In the records below, find the line with "Grove speltboller (558, 2142)" and the line with "- Tærtedej til madtærte (568, 2438)". Print both exactly, along with every line between them, and no other line.

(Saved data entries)
__________

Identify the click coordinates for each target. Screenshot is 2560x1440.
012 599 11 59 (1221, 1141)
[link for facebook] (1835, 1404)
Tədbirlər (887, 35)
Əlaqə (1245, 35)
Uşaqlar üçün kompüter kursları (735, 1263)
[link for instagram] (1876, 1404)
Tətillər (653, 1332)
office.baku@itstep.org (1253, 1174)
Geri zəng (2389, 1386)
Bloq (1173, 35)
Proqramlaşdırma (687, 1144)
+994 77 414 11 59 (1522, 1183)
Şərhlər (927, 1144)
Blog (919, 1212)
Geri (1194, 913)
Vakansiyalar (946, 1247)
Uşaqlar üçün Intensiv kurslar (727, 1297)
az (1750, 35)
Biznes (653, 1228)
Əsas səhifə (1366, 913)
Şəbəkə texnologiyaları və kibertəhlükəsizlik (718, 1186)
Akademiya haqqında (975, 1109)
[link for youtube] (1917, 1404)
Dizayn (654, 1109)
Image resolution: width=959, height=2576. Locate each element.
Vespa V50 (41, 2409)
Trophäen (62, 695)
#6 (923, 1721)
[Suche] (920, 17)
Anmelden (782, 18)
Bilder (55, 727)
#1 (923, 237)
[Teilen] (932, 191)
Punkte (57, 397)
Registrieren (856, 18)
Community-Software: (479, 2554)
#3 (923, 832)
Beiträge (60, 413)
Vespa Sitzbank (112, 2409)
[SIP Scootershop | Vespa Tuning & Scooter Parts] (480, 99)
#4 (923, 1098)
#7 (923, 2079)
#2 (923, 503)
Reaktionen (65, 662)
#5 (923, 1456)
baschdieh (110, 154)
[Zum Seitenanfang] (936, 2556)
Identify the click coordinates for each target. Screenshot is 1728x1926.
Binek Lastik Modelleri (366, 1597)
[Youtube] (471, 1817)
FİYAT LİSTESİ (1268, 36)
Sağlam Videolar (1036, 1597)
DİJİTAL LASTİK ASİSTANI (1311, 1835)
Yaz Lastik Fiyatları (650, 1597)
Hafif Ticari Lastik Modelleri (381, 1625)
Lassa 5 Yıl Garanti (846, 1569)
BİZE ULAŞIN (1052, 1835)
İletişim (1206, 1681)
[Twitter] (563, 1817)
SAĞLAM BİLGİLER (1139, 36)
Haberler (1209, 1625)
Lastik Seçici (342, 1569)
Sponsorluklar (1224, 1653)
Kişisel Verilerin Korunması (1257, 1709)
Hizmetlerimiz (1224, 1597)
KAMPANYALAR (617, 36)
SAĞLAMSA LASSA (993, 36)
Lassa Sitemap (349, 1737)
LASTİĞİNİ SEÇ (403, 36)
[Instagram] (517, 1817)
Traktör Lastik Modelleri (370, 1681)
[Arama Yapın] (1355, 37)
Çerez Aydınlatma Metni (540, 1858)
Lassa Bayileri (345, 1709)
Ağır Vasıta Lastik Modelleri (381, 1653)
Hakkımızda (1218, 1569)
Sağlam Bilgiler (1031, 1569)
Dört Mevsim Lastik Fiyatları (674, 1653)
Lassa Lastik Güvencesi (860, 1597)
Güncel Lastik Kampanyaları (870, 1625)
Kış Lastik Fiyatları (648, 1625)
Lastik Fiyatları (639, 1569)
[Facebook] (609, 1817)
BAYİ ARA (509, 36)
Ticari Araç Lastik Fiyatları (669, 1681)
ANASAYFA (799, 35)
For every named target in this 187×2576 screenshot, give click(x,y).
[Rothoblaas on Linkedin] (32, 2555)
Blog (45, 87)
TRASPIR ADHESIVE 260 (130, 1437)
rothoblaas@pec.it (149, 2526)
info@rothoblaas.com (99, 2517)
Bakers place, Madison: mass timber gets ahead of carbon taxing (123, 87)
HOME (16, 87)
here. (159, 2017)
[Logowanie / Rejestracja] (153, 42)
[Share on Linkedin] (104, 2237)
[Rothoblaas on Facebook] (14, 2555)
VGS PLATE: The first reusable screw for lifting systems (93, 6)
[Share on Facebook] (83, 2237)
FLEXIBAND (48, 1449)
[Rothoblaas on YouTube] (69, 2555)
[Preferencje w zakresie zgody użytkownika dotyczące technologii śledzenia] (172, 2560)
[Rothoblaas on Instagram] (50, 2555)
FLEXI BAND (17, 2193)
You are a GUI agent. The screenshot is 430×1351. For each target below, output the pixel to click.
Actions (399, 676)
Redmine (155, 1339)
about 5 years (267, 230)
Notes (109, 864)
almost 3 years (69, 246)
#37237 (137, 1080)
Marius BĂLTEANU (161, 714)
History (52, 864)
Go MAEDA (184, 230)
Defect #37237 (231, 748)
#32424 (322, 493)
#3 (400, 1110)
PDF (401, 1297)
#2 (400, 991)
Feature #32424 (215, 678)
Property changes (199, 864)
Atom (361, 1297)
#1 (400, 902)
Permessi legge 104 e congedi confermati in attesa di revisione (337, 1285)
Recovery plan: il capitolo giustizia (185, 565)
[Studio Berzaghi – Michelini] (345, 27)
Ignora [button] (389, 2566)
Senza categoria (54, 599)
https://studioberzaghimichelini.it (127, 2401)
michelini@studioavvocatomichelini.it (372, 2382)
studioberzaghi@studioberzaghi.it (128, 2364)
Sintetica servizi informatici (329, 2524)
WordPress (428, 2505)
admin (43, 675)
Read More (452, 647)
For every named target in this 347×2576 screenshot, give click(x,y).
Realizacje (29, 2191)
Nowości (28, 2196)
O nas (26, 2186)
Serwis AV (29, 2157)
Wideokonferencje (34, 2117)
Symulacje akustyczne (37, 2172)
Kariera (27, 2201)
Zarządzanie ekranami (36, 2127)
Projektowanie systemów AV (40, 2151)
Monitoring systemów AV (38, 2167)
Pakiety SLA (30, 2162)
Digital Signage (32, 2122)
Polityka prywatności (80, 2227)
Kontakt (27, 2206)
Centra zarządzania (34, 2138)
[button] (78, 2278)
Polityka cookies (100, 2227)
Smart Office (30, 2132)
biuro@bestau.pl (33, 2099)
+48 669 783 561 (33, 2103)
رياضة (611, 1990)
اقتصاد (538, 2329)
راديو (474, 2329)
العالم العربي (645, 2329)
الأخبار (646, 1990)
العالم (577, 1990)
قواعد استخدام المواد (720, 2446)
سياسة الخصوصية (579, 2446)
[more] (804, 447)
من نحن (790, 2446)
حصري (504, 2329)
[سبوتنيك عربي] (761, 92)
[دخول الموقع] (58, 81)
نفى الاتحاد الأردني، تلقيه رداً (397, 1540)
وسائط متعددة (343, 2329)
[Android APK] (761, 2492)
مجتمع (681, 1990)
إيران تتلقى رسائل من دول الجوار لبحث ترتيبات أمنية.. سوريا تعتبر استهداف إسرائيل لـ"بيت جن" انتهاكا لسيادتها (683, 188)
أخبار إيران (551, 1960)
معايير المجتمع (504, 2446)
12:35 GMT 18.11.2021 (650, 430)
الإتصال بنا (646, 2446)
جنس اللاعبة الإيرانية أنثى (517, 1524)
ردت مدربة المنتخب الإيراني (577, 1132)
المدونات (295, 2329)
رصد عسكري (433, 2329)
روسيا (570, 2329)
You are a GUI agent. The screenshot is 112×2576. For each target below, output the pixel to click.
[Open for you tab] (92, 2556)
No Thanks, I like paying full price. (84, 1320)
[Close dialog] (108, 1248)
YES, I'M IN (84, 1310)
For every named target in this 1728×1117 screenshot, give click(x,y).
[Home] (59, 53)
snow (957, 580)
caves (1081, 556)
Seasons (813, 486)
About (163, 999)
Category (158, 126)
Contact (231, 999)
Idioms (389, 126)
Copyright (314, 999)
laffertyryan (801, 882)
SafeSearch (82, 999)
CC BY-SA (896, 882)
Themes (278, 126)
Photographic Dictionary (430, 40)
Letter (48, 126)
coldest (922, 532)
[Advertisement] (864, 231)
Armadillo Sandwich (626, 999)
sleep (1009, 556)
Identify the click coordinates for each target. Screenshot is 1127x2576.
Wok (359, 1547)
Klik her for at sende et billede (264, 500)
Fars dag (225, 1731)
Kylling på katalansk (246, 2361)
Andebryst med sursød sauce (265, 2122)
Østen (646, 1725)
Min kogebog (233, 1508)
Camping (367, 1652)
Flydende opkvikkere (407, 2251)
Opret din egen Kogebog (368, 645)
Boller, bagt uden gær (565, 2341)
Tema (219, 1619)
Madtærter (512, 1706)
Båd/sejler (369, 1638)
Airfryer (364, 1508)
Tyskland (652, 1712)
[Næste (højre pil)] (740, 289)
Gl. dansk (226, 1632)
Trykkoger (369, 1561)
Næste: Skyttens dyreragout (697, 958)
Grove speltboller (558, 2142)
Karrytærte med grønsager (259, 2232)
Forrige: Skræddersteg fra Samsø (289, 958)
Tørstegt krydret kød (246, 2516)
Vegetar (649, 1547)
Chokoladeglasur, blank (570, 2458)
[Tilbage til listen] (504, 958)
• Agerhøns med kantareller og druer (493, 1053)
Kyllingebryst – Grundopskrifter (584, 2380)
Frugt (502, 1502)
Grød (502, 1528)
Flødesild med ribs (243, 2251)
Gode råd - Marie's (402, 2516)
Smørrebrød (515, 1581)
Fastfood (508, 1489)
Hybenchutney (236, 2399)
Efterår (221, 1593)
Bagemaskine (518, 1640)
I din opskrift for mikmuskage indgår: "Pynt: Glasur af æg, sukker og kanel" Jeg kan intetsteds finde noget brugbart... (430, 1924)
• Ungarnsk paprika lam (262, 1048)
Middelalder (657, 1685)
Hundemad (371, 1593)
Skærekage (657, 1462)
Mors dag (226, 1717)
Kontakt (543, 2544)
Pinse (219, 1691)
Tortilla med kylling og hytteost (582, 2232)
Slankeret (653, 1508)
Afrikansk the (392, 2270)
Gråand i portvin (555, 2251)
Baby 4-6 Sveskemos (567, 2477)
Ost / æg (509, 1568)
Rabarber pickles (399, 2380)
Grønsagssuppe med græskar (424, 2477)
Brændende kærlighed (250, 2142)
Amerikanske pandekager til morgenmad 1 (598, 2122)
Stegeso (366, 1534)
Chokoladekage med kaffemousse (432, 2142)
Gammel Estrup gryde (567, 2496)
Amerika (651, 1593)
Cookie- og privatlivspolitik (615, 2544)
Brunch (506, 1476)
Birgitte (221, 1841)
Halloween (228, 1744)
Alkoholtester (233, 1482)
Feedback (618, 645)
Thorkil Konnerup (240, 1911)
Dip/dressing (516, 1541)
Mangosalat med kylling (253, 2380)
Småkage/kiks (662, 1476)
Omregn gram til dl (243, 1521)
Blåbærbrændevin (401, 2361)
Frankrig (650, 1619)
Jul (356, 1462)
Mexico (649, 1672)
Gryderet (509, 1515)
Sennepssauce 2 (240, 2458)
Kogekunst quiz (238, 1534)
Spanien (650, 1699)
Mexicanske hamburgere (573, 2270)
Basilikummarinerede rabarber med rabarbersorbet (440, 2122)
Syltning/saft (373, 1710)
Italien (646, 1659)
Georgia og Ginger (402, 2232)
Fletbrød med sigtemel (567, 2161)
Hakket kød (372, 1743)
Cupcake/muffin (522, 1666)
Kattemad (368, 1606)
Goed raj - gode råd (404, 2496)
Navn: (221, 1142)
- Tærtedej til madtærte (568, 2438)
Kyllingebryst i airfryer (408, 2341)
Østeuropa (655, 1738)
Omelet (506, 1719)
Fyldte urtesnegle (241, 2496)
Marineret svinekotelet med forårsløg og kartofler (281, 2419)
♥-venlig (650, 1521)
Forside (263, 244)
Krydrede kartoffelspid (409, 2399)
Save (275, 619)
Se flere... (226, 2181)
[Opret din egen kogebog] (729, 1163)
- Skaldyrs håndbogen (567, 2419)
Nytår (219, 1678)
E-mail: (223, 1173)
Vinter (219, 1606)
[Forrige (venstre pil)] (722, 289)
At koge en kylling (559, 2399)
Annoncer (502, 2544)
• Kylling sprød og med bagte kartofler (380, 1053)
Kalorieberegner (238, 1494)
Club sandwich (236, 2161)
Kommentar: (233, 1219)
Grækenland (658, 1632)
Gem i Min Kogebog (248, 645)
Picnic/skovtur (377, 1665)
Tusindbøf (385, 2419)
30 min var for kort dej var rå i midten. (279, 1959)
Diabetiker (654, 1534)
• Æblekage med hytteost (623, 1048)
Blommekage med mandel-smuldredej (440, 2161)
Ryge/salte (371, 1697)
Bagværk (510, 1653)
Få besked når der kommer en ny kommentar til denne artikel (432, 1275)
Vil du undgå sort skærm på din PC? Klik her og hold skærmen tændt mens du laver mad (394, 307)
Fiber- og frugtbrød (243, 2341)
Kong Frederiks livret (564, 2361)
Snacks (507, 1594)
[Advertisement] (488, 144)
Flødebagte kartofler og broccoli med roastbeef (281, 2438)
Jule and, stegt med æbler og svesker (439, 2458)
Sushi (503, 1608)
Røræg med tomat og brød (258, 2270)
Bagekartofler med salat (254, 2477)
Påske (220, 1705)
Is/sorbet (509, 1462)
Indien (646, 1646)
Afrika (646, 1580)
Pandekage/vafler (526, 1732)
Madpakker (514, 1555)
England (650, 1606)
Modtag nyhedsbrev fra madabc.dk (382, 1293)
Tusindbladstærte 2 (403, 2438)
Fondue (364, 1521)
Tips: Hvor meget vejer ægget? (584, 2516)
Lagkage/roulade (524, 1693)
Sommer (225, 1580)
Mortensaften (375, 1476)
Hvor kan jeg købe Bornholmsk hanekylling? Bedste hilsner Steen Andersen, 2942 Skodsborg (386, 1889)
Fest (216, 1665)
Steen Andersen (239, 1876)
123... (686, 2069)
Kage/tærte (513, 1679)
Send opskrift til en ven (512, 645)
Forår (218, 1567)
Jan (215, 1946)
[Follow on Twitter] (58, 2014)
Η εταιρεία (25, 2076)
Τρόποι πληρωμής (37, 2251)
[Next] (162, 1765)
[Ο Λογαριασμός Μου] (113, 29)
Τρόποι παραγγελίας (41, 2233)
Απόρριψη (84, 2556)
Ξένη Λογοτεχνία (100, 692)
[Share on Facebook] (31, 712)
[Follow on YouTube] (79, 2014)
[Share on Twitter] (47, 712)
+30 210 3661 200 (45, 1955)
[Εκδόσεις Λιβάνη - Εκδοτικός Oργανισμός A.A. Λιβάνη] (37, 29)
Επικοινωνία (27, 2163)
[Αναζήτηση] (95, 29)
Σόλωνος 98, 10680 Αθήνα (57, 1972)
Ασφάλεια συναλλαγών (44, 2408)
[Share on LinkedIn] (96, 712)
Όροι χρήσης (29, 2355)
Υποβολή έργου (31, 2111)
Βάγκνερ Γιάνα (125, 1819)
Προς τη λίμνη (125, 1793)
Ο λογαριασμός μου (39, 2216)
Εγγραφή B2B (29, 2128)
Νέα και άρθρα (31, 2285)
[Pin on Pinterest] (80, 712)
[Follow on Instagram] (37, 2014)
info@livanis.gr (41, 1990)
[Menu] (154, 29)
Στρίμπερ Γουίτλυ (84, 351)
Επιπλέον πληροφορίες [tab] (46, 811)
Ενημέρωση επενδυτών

__________

• SOLUTION FOR THIS TASK
Grove speltboller (558, 2142)
Karrytærte med grønsager (259, 2232)
Forrige: Skræddersteg fra Samsø (289, 958)
Tørstegt krydret kød (246, 2516)
Vegetar (649, 1547)
Chokoladeglasur, blank (570, 2458)
[Tilbage til listen] (504, 958)
• Agerhøns med kantareller og druer (493, 1053)
Kyllingebryst – Grundopskrifter (584, 2380)
Frugt (502, 1502)
Grød (502, 1528)
Flødesild med ribs (243, 2251)
Gode råd - Marie's (402, 2516)
Smørrebrød (515, 1581)
Fastfood (508, 1489)
Hybenchutney (236, 2399)
Efterår (221, 1593)
Bagemaskine (518, 1640)
I din opskrift for mikmuskage indgår: "Pynt: Glasur af æg, sukker og kanel" Jeg kan intetsteds finde noget brugbart... (430, 1924)
• Ungarnsk paprika lam (262, 1048)
Middelalder (657, 1685)
Hundemad (371, 1593)
Skærekage (657, 1462)
Mors dag (226, 1717)
Kontakt (543, 2544)
Pinse (219, 1691)
Tortilla med kylling og hytteost (582, 2232)
Slankeret (653, 1508)
Afrikansk the (392, 2270)
Gråand i portvin (555, 2251)
Baby 4-6 Sveskemos (567, 2477)
Ost / æg (509, 1568)
Rabarber pickles (399, 2380)
Grønsagssuppe med græskar (424, 2477)
Brændende kærlighed (250, 2142)
Amerikanske pandekager til morgenmad 1 (598, 2122)
Stegeso (366, 1534)
Chokoladekage med kaffemousse (432, 2142)
Gammel Estrup gryde (567, 2496)
Amerika (651, 1593)
Cookie- og privatlivspolitik (615, 2544)
Brunch (506, 1476)
Birgitte (221, 1841)
Halloween (228, 1744)
Alkoholtester (233, 1482)
Feedback (618, 645)
Thorkil Konnerup (240, 1911)
Dip/dressing (516, 1541)
Mangosalat med kylling (253, 2380)
Småkage/kiks (662, 1476)
Omregn gram til dl (243, 1521)
Blåbærbrændevin (401, 2361)
Frankrig (650, 1619)
Jul (356, 1462)
Mexico (649, 1672)
Gryderet (509, 1515)
Sennepssauce 2 (240, 2458)
Kogekunst quiz (238, 1534)
Spanien (650, 1699)
Mexicanske hamburgere (573, 2270)
Basilikummarinerede rabarber med rabarbersorbet (440, 2122)
Syltning/saft (373, 1710)
Italien (646, 1659)
Georgia og Ginger (402, 2232)
Fletbrød med sigtemel (567, 2161)
Hakket kød (372, 1743)
Cupcake/muffin (522, 1666)
Kattemad (368, 1606)
Goed raj - gode råd (404, 2496)
Navn: (221, 1142)
- Tærtedej til madtærte (568, 2438)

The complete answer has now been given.